[Interview] Emma Sand Group “Beautiful Boy”

C’est toujours un grand plaisir lorsque Emma Sand sort un nouvel album, fidèle dans cet univers musical où toujours le plaisir est renouvelé. Cette version nouvelle qu’elle nous propose, nommée “Beautiful Boy”, est une fois de plus une longue pièce somptueuse et envoûtante. Dans des alcoves aux volutes électriques, éclairées de couleurs sobres, on entrevoit les silhouettes mélodiques qui s’habillent d’une intimité à vif. Emma investit les esprits, habille l’obscurité, dévoile les contours fantomatiques qui se devinent et s’entendent d’abord dans un murmure, pour enfin dans un cris du cœur nous transpercer. Tout au long de cet opus, les souffles, les effets, les danses se transforment régulièrement en instants pertinents où les pieds frappent le sol en rythmes évoquant un plaisir collectif impossible à retenir. Délicate union de fougue, de douleur et de ferveur,  “Beautiful Boy” est un esprit ouvert sur ce qui semble être le plus important par-delà les sens. À chaque écoute, cette musique nous procure des frissons, fusionnant lumière et obscurité sans fantaisie. 

 

 

Quel était pour toi le point de départ pour l’écriture de ce nouvel album ?
Ce sont des réflexions qu’on a régulièrement sur la façon dont on aborde un album, à savoir si, on va penser à une homogénéité, à un lien, à une histoire, à un mood, à une couleur, mais en réalité c’est pas du tout ça qui se passe. D’abord, ce qui se passe c’est qu’en fait on aime explorer beaucoup de choses différentes. On ne s’interdit rien et cet album reflète nos envies du moment. Avec à chaque fois des petites tranches de vies, d’humeurs et d’émotions. Dans la composition, c’est souvent Frank et moi. Soit j’arrive avec un guitare voix et on commence à développer avec Frank et ensuite en groupe, soit c’est Frank qui arrive avec l’idée de base. Par exemple sur “J.B. Lee“, c’est vraiment un titre de Frank où en l’occurrence, il avait tout le morceau en tête et on avait plus qu’à le dérouler, dans ces cas là, je fais des propositions de lignes mélodiques où on en parle ensemble et j’écris les textes. Et puis sur “La Complainte” que j’ai écrit le premier jet en un jour ou deux et après tu peaufines, tu fais du travail d’ornementation. Ce que je veux dire par là c’est qu’il y a différents processus de création, mais tu vas trouver quand même une cohérence à la fin dans l’album.
On a toujours ce souhait d’embarquer le gens, de les faire voyager en proposant des facettes avec des couleurs musicales différentes…

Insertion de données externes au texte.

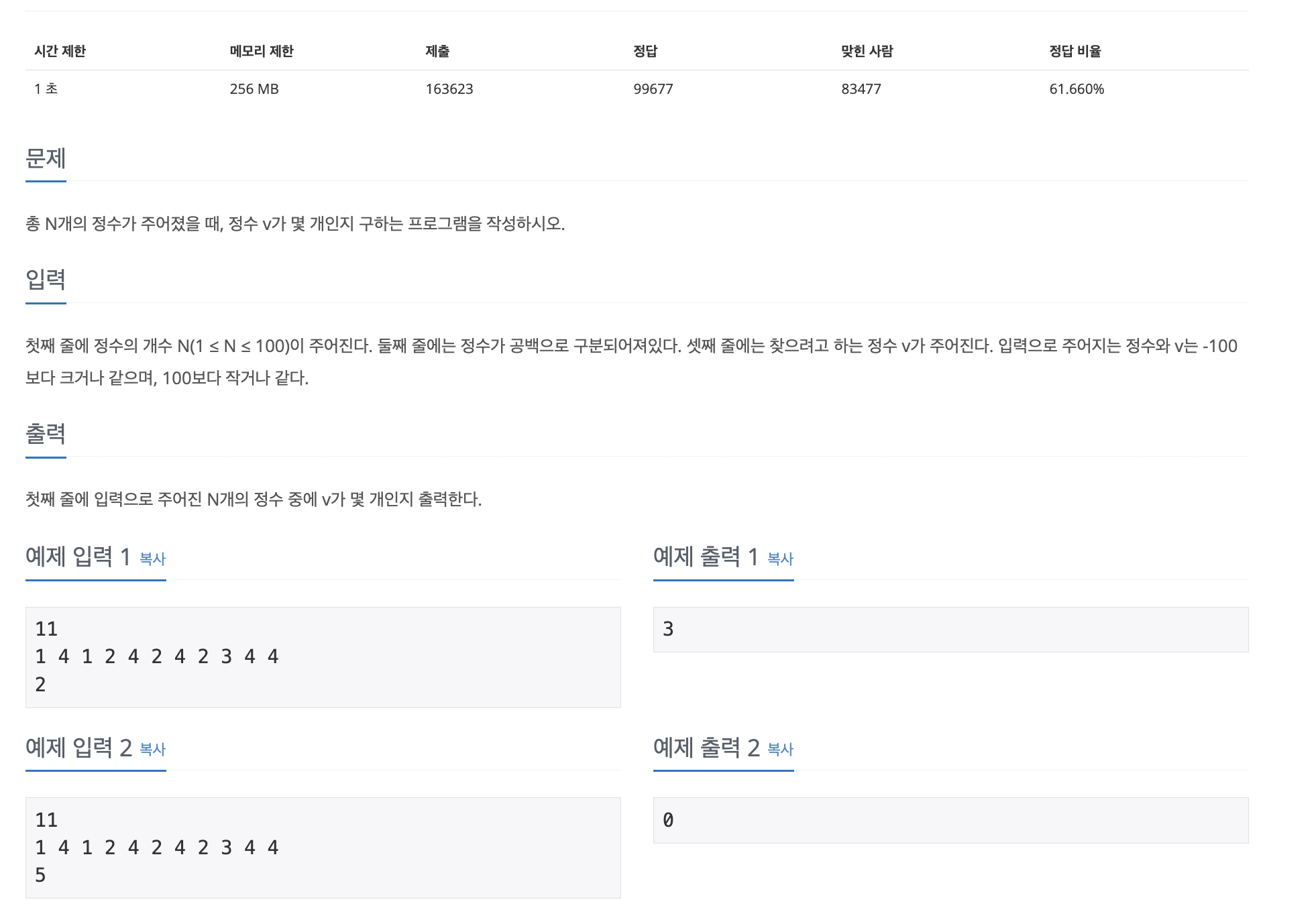Click the 시간 제한 column header

tap(60, 51)
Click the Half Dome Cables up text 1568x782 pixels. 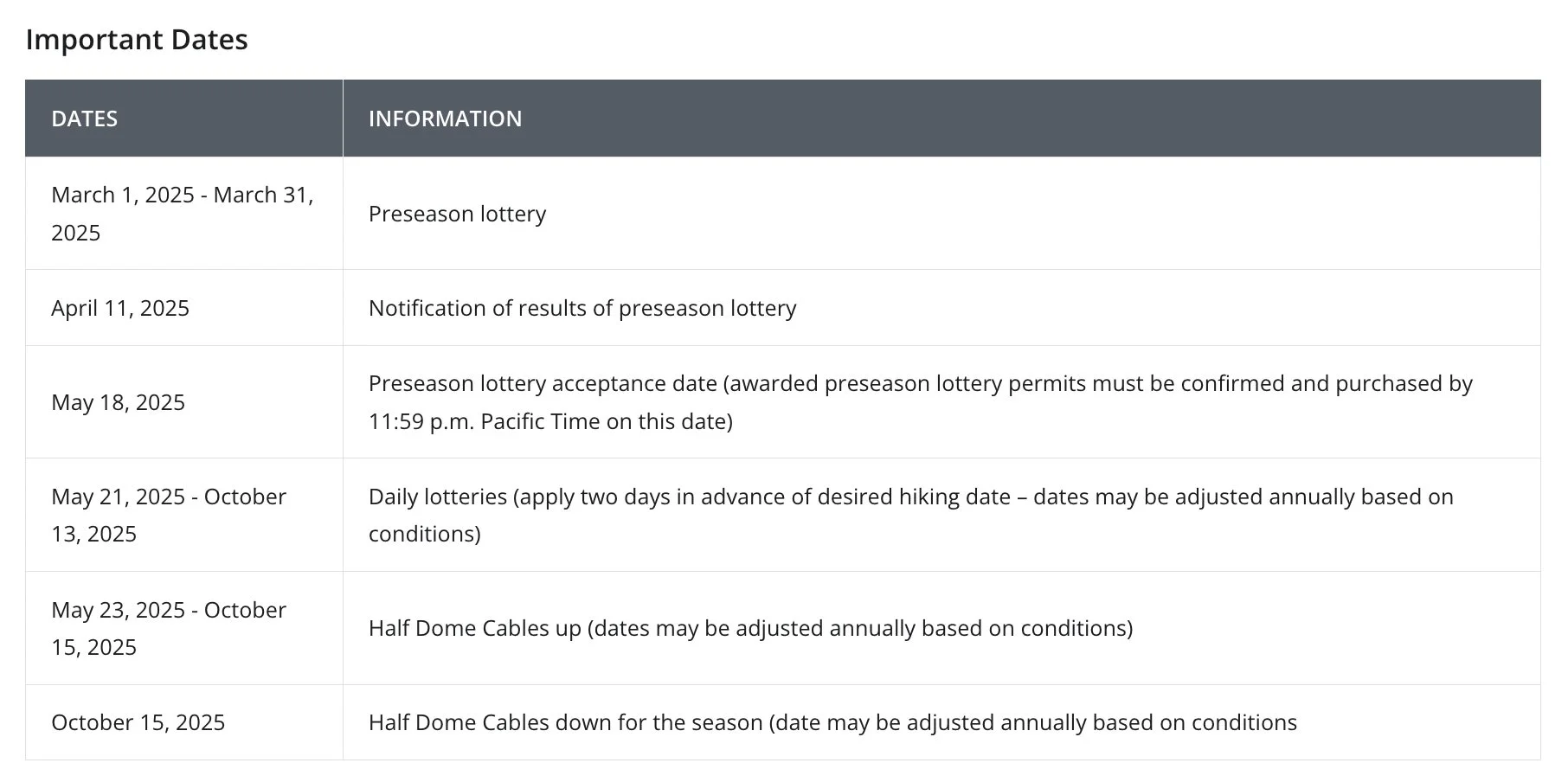(750, 628)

Justement “La Complainte” est un titre extrêmement fort de cet album ?
C’est l’essence en fait, là tu es à l’os du groupe, parce que Frank et moi on est à l’origine du projet, et c’est vrai que le côté folk c’est quelque chose qui nous touche énormément tous les deux, mais finalement on a quand même pris un virage plus électrique sur cet album.

On retrouve aussi une certaine forme de mélancolie que tu avais déjà sur tes autres opus ?
Oui, c’est quelque chose qui est en lien avec des blessures, avec de la mélancolie bien sûr, avec des états de spleen que je peux avoir parfois, mais j’ai toujours cette envie d’aller vers la lumière. Je le fais avec mes moyens, et là en l’occurrence la musique folk-rock fait partie un peu de cette démarche-là. 
C’est vrai que quand je ne suis pas bien, je prends ma guitare et puis voilà.

 


Tu as déjà réfléchi justement aux raisons de cet amour que tu portes à cette musique entre soft rock et folk ?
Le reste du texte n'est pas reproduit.